But Peter called his readers not to dread anything that might frighten them (3:6). What’s especially interesting is how he did this with a level of nuance. Peter called for slaves to respect their masters, but to do so “mindful of God.” He instructed wives to be subject to their unbelieving husbands with the same respect, yet not exhibit fear in doing so. He also recognized the need to honor human authorities, even the godless Roman emperor. But Christians were not to honor him in the same way they feared God (2:17). In a world teeming with reasons to be terrified, the only rightful recipient of our fear, according to Peter, is God. So as we consider our heart-disposition in speaking with neighbors and friends about Christ, we must keep this distinction in our minds: We fear God, not people. We aim to please him, not others. We seek his approval; he alone deserves our highest respect. That fear of him, along with a fear of coming judgment, is a compelling motivation to open our mouths with the gospel. But we do not open our mouths with hate-filled bigotry, with arrogant condescension, or with brimstone on our breath. According to Peter, we fear God and honor everyone else. So as we take the gospel to others, even to our opponents, we’re called to approach them with kindness, gentleness, and respect.

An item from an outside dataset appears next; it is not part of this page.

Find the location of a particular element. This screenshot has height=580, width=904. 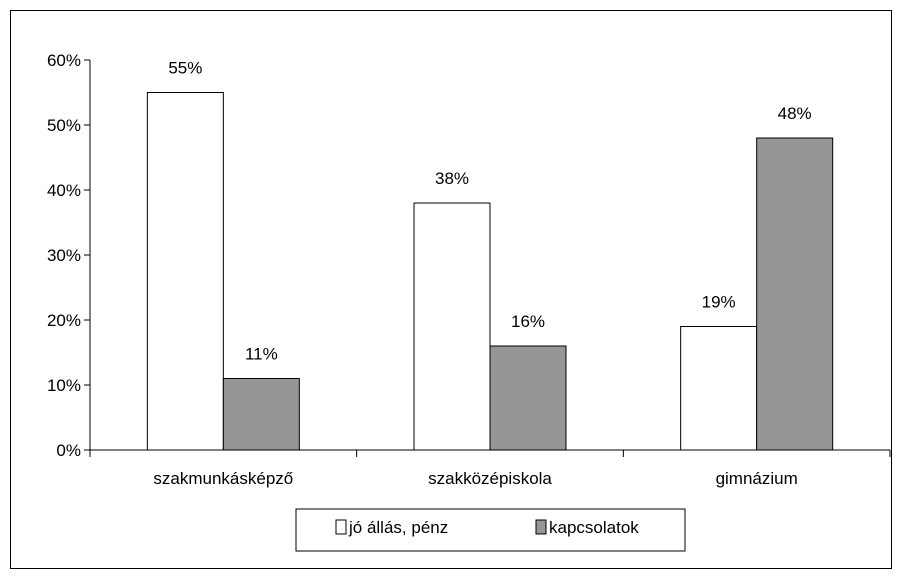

Questions for Thought or Discussion:
1. Think of a couple of times in the recent past when you could have spoken a word about God in a particular setting, but didn’t…why didn’t you speak? Fear? Shame? Something else?

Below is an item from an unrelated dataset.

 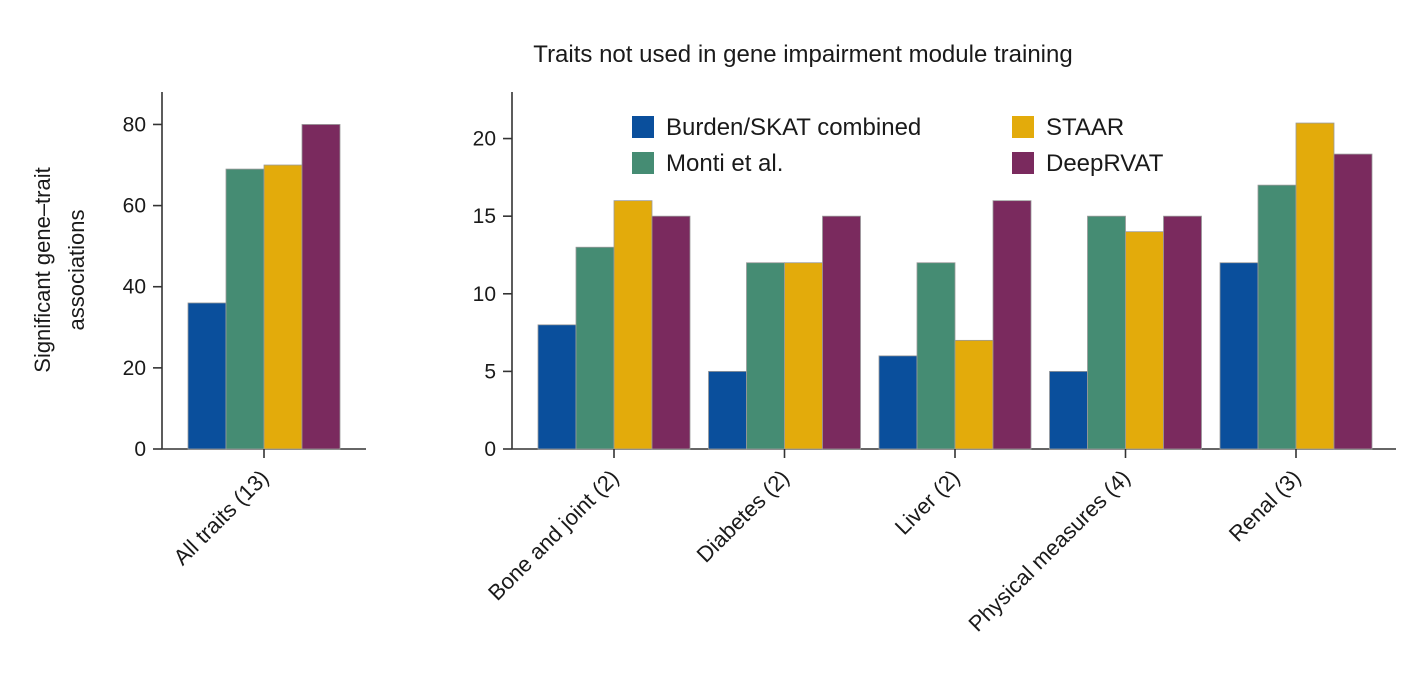 What do you see at coordinates (134, 206) in the screenshot?
I see `y-tick-label: 60` at bounding box center [134, 206].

2. This week, maybe you could do a mental exercise: Imagine for the whole week that you could wave a wand and have absolutely no fear of evangelism. Pay attention and take note of how many times you would have an opportunity or could create an opportunity to speak a word about God and the gospel if there were no consequences. Note: You don’t have to speak, just pay attention (maybe even write down) how many opportunities if you had no fear.